The Directorate of Public Health (DPH) is contemplating a model wherein children would be brought to the Primary Health Centre (PHC) in their respective blocks for vaccination instead of transporting the vaccine to the village health centres.
AdvertisementWhile the district-level officials are skeptical of the feasibility of the model as the sheer numbers involved could make it a formidable task, the government is confident of putting in place necessary transport arrangements for the people.
The DPH has already called upon district-level health officials not to allow anyone other than those authorized for the purpose to handle the vaccines.
"There are instances wherein village health nurses depute midwives and others to fetch the vaccines from the PHCs and this definitely gives room for lapses along the way and possible contamination," an official noted.
As per fresh guidelines issued, only village health nurses should collect the vaccine from the storage point. In places where the vaccine is administered, the medical officer concerned, the sector health nurse and the PHC pharmacist should check the vial's batch number and expiry date.
Besides certain categories of officials have been designated to inspect the vaccine distribution process closely.

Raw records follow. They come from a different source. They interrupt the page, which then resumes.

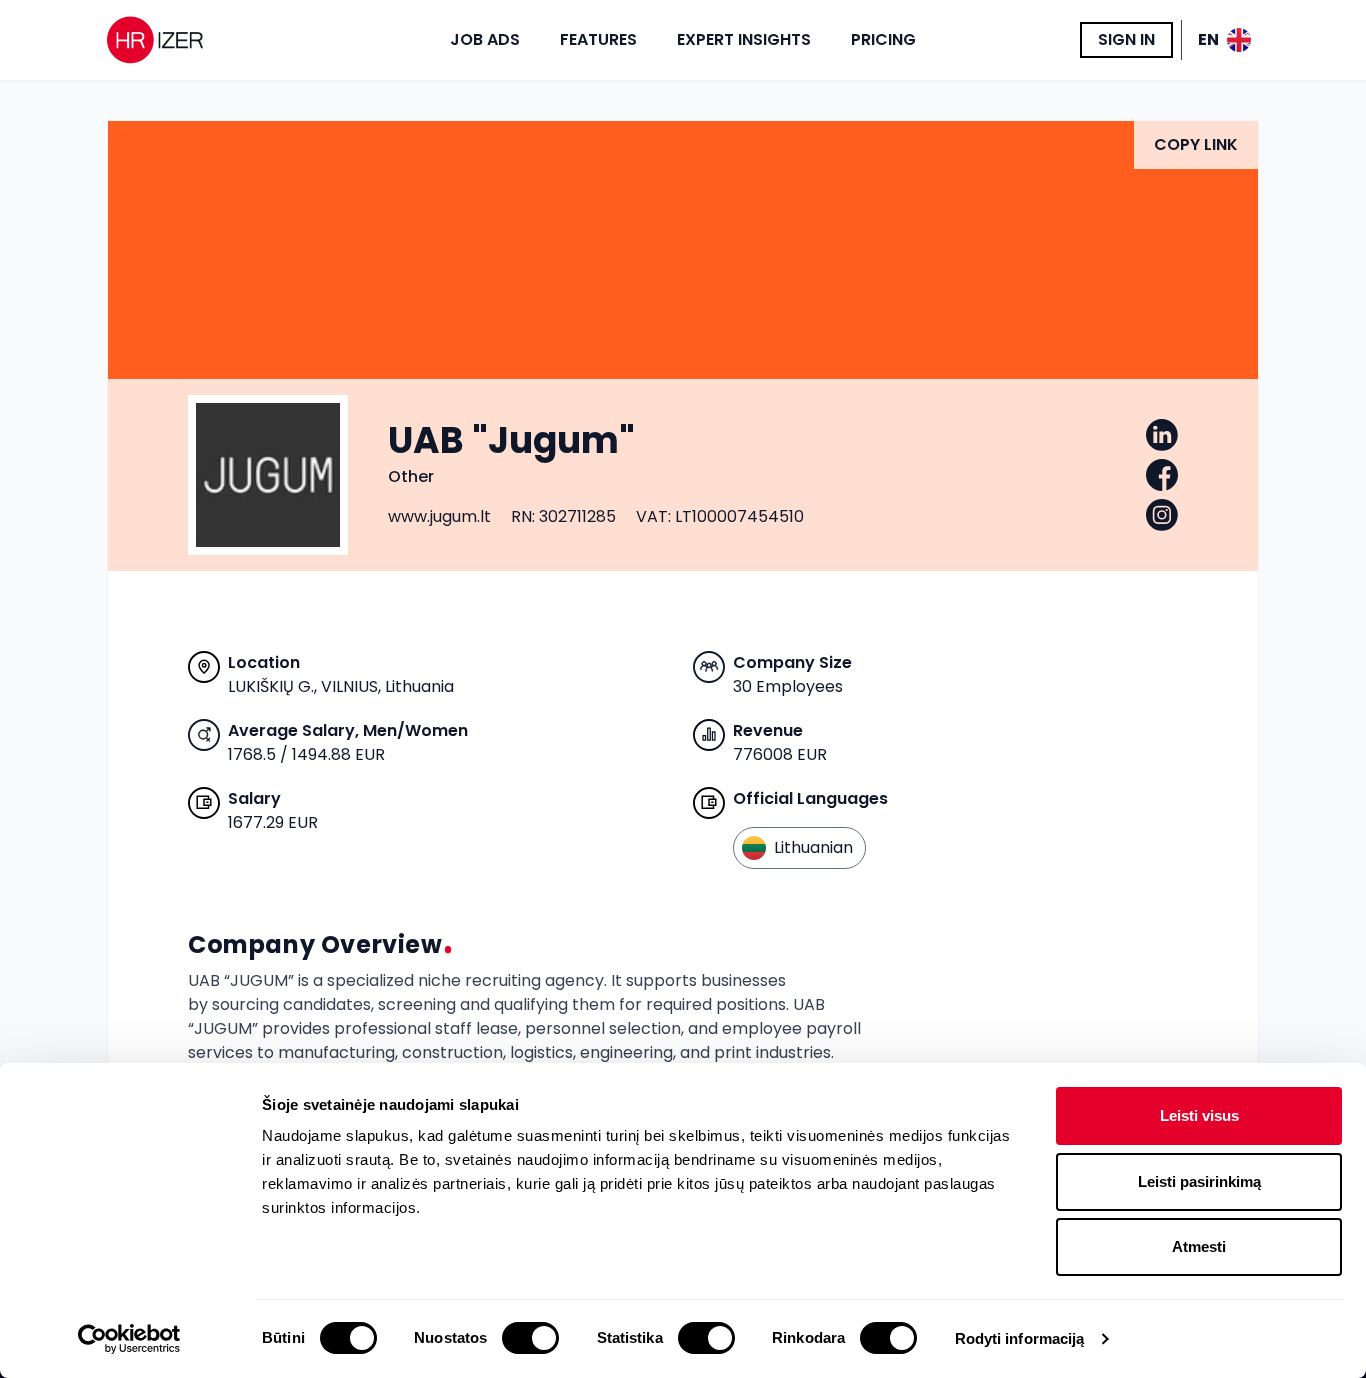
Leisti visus (1199, 1115)
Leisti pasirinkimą (1199, 1181)
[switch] (530, 1338)
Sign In (1126, 39)
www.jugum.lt (439, 516)
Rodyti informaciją (1020, 1338)
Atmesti (1199, 1246)
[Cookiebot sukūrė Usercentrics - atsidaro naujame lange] (129, 1339)
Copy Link (1196, 144)
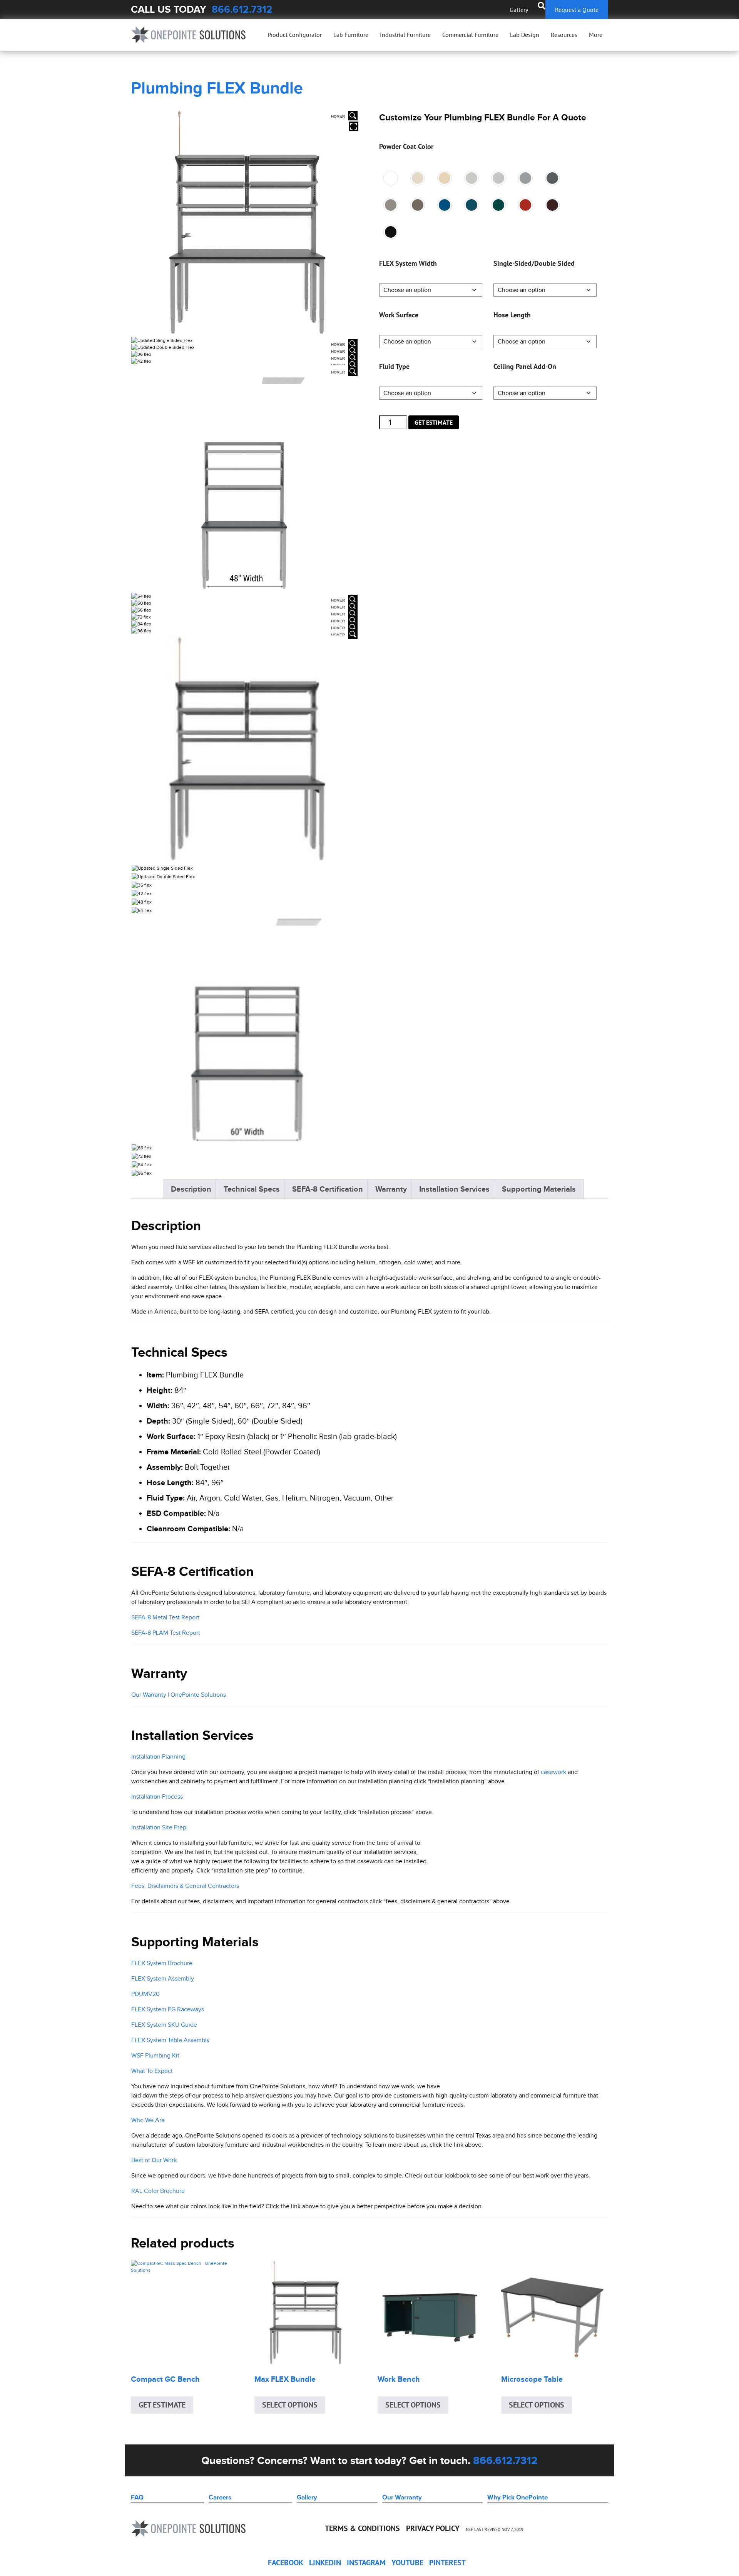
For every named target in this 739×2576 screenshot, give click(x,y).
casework (553, 1772)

The Directorate had also made immunisation training mandatory to all field level staff, a health official said.
In a related development, the central expert committee, deputed by the Union Health Ministry to Tiruvallur has cleared the cold chain system in place, The Hindu says.
State health officials said the team had given a clean chit to the cold chain equipment used to store and transport the vaccines and found the temperature had been "perfectly" maintained as per WHO specifications.
But then post-mortem reports have confirmed that the children died of anaphylactic shock. This indicates that a foreign protein (e.g. bacteria) had found its way into the vaccine.
Only a laboratory analysis at Kasauli could now confirm the cause of contamination.